> [Assigned task]:
Check the records below line by line, and report how many lines include the string "computer". No other words are needed.
- - -
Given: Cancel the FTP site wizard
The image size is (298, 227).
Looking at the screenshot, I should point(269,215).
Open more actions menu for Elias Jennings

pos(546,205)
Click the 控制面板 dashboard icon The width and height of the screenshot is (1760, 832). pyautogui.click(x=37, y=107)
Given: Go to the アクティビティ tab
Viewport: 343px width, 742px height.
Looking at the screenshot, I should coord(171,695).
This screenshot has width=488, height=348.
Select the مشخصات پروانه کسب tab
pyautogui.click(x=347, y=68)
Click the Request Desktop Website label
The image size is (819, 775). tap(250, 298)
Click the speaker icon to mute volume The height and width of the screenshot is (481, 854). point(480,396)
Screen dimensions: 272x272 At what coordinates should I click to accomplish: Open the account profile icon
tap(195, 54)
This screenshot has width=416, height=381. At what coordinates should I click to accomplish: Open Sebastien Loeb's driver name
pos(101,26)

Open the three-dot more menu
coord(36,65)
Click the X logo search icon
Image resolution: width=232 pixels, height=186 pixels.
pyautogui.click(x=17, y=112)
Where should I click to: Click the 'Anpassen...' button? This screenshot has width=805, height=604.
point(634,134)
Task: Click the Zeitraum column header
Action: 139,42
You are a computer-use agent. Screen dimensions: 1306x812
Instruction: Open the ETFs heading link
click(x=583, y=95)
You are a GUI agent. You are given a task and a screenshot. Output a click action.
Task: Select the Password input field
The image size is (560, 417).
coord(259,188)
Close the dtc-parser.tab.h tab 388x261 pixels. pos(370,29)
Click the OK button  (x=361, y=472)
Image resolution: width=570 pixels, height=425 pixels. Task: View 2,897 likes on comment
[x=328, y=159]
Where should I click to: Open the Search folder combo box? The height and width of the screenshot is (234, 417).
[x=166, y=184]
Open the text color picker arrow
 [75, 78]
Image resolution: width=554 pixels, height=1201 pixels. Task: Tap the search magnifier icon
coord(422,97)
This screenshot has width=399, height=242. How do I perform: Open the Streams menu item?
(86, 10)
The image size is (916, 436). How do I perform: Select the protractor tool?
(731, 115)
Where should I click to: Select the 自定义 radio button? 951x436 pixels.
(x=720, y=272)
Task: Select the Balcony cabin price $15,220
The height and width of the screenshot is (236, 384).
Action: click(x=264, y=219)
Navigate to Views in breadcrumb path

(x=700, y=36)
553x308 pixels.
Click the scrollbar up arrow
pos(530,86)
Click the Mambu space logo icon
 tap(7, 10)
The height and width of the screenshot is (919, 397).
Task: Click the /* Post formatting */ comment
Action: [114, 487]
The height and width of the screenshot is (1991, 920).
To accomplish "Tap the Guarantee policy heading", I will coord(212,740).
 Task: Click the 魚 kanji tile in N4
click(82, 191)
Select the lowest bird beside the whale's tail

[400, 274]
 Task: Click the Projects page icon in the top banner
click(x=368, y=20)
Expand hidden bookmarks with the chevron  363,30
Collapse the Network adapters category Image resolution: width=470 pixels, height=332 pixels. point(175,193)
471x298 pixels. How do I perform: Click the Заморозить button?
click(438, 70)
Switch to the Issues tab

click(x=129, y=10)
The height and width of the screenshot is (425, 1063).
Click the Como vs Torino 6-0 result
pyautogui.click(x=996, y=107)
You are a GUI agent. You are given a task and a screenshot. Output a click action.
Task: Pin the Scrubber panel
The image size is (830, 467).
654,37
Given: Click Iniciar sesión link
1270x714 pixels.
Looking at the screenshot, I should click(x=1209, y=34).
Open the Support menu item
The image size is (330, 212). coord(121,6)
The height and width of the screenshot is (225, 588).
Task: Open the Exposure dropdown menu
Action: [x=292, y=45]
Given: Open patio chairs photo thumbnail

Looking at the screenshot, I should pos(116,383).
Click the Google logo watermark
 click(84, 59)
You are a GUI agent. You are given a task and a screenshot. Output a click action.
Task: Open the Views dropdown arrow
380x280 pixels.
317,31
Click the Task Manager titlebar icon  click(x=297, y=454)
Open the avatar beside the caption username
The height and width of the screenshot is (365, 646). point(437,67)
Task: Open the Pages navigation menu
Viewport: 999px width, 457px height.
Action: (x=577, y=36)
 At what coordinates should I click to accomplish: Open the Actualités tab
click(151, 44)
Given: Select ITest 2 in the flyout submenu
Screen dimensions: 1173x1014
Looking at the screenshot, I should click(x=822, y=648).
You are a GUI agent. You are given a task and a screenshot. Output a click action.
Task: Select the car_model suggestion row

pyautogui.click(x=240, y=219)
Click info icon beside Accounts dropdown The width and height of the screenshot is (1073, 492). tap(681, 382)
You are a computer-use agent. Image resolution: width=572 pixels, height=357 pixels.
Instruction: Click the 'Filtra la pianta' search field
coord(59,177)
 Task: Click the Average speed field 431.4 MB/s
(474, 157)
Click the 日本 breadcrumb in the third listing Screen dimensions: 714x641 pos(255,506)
- - -
> [Output]:
2